Sara Casiraghi viene al mondo nella primavera del 1979 quando Gualtiero Marchesi introduce la nouvelle cousine in Italia e il fast food sbarca anche da noi. «Figlia di una contraddizione, nel tempo ho però fatto begli incontri: Ada Boni è diventata la mia amica immaginaria e di recente è arrivato anche l’alter ego di Ada, Ugo Tognazzi. Lei molto dabbene, lui con le ricette dell’Abbuffone porta maschia ironia. A lei dedico il quarto martedì del mese a casa mia, lui invece “lo apparecchio” il primo martedì di ogni mese in una piola a Torino. Titolo delle serate: Come se fosse antani. Con le ricette stravaganti e ante litteram del grande Ugo riproponiamo la stessa goliardia – documentata anche dai racconti di Paolo Villaggio – che Tognazzi teneva nella sua casa laziale, sottoponendo sperimentazioni culinarie agli amici ai quali poi chiedeva di votare secondo questi parametri: straordinario, sufficiente, insufficiente, cagata, grandissima cagata. E lo facciamo anche noi a fine cena. Al tavolo massimo 30 persone che spesso si conosco per la prima volta in quella circostanza. C’è tanto divertimento».

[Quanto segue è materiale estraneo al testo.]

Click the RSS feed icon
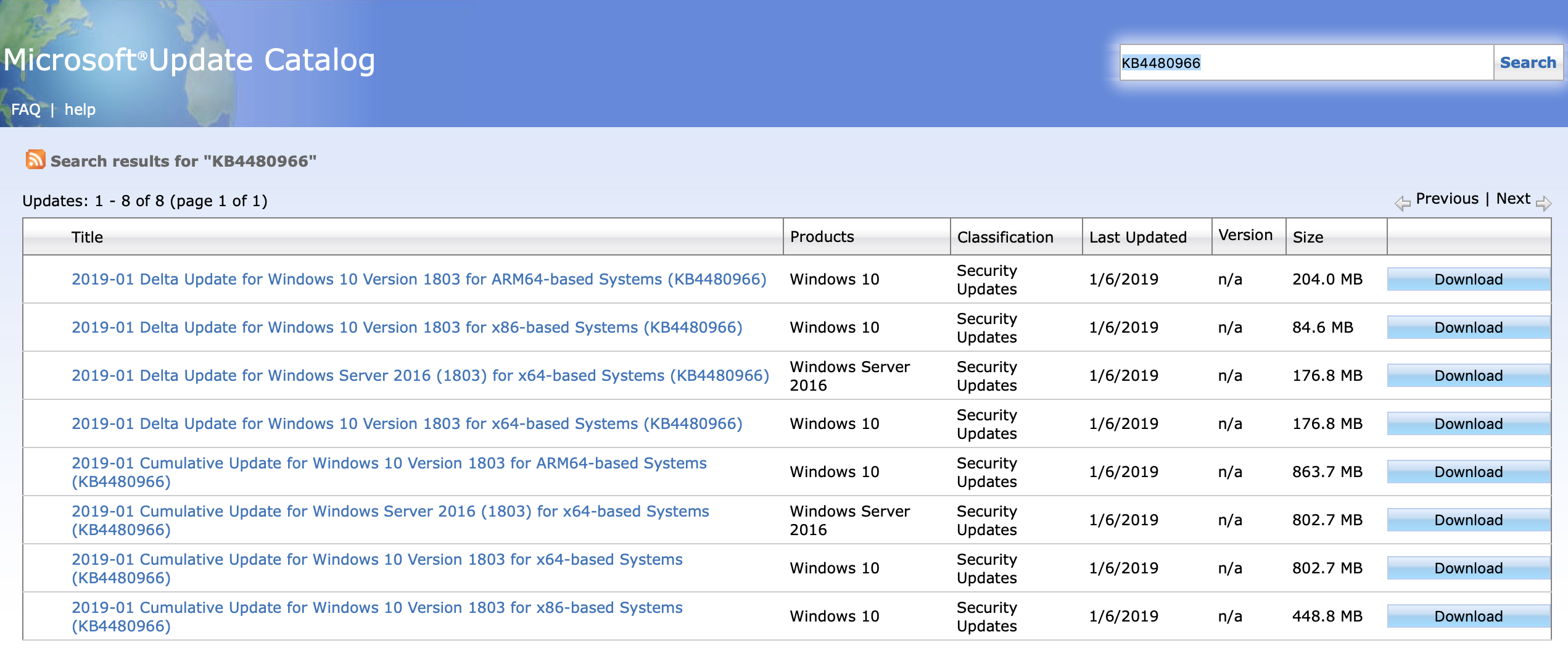Viewport: 1568px width, 653px height. [x=35, y=160]
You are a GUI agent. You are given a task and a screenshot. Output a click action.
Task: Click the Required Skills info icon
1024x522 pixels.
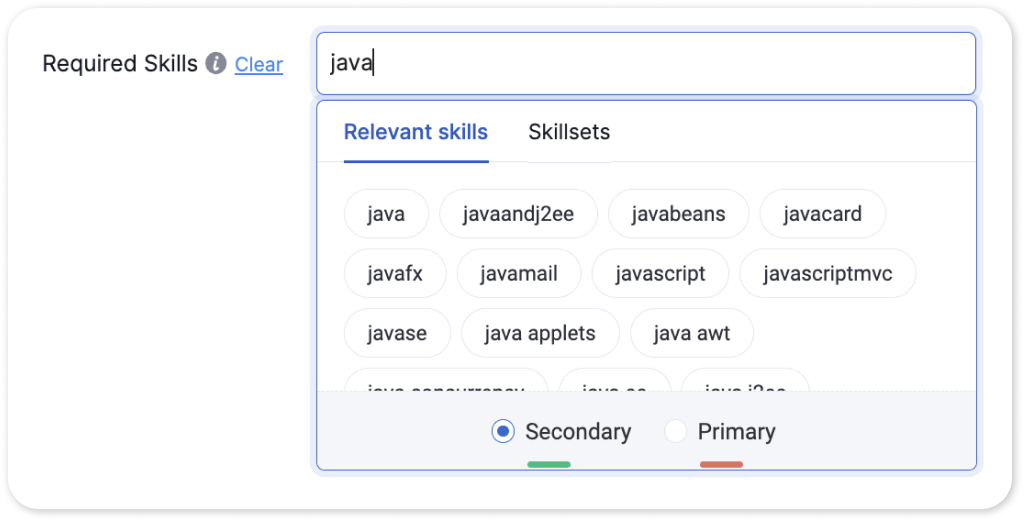[x=216, y=64]
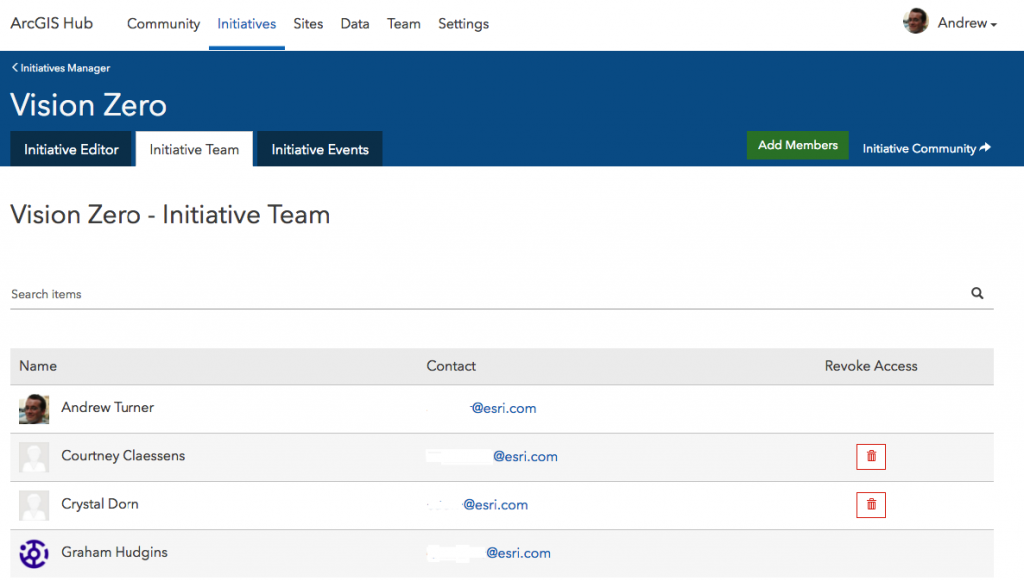This screenshot has width=1024, height=581.
Task: Click the Add Members button
Action: [797, 145]
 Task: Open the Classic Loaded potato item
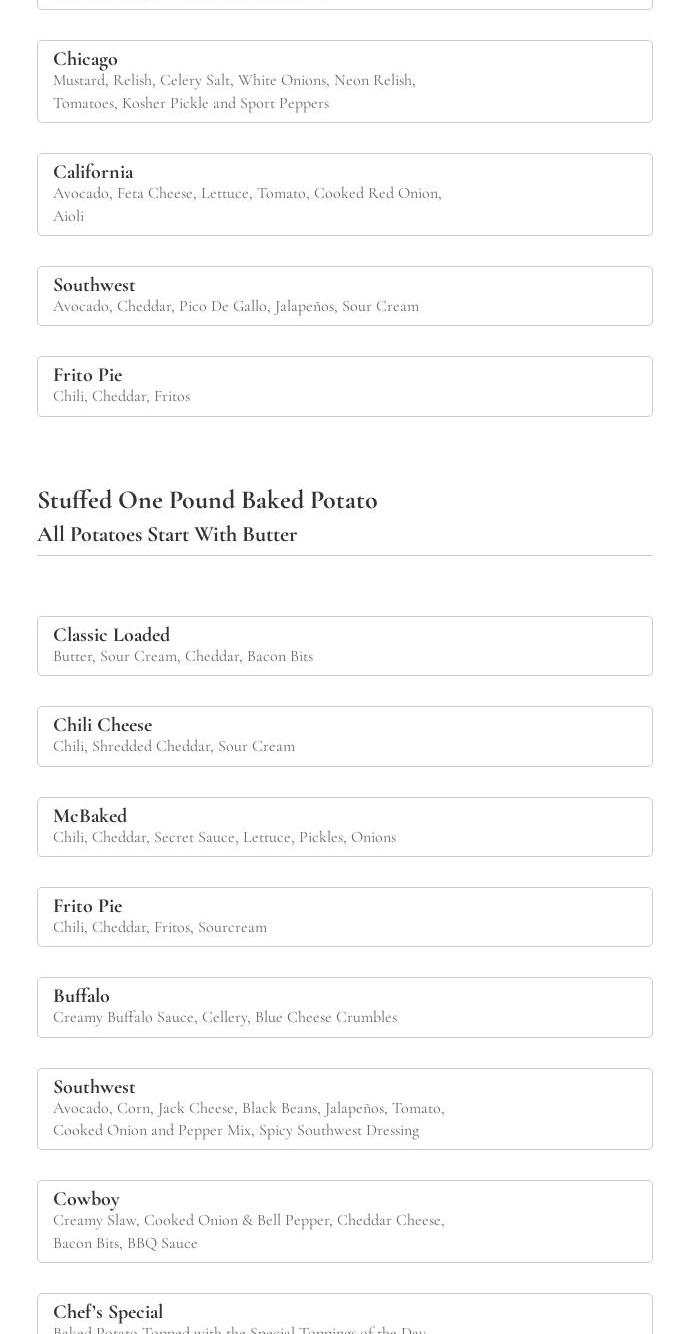[x=345, y=646]
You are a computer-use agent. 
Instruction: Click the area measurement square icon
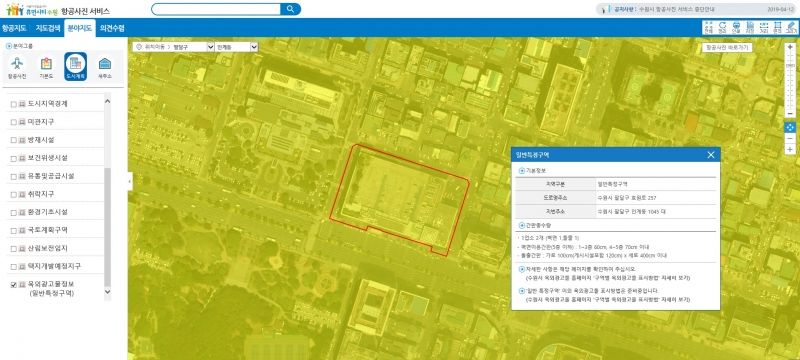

Il lavoro come gioco: Sara fa parte di quella generazione in bilico tra il lavorare meno/lavorare tutti e il precariato quotidiano. Affronta entrambe le cose con inventiva, seppure con fatica «sono una cazzara: gioco, ma per vivere mi capita anche di dare ripetizioni d’italiano ai liceali». Oggi però lavora più o meno stabilmente all'AstraCafé del TeatroAstra a Torino, dove accoglie il pubblico teatrale prima e dopo gli spettacoli: «mi piace molto l’ambiente ed è un esperimento professionale molto appagante». Le chiedo perché non ha frequentato nessuna scuola da chef: «Mi sento una cuoca casalinga. Lo chef è un lavoro durissimo con ritmi serratissimi e vita relazionale limitatissima. Io voglio godere, vivere».

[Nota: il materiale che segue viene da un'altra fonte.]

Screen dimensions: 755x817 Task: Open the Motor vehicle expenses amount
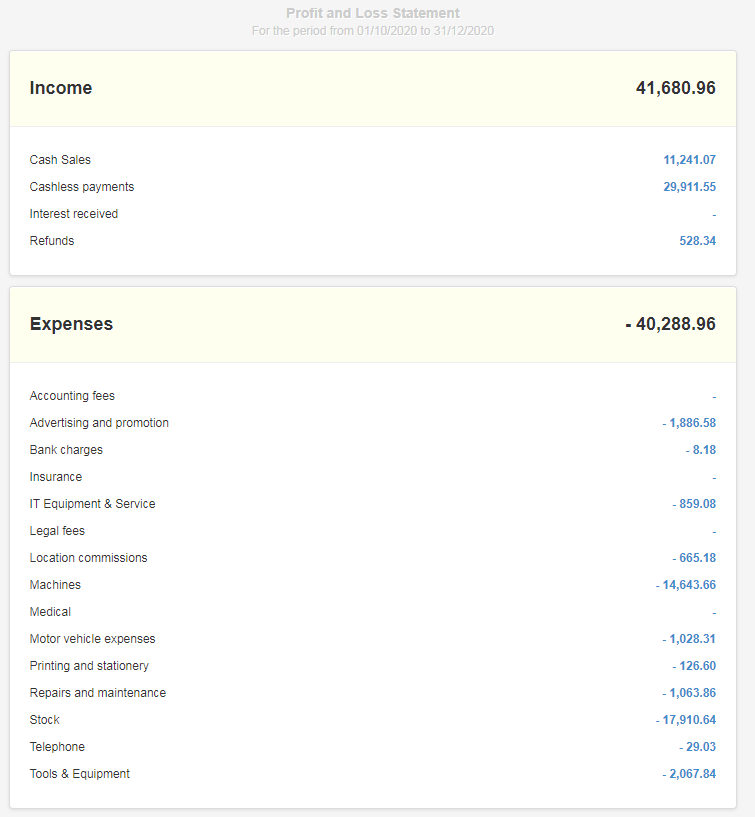click(x=689, y=639)

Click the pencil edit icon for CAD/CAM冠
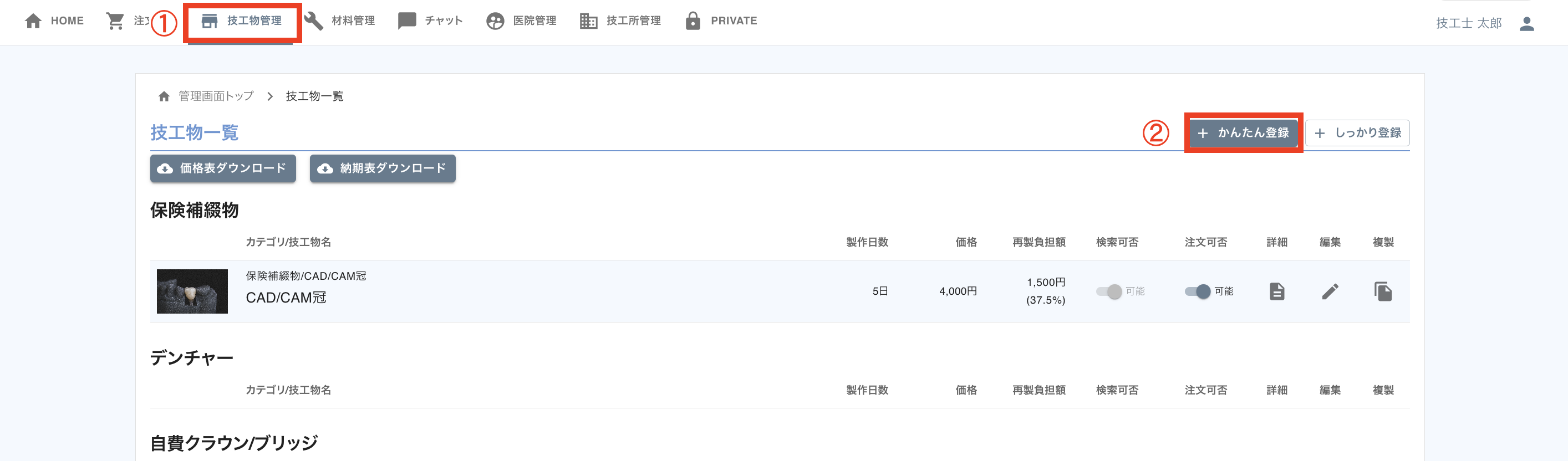1330,291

È una gastronoma sui generis che si diverte a sperimentare: ha costruito diversi progetti vincenti come per esempio nel 2010 Torino spiritualità, prima esperienza di cena con scarti alimentari, 1000 persone a tavola. Allora non lo faceva nessuno. «La cucina per me non è il cuoco che predomina sul piatto, non il cibo estetico, ma il cibo come strumento per stare insieme. Il narcisismo è una deriva sociale della sottocultura contemporanea che attraversa tutti i settori. A me interessa ciò che si sviluppa dietro, intorno al cibo, non parlare di quel che c’è nel piatto, ma osservare come una pietanza ben cucinata fa fluire le emozioni tra i commensali. Anche perché mangiamo e poi facciamo la cacca: l’importante è parlarne senza esagerare. Parlarne in continuazione non è educato».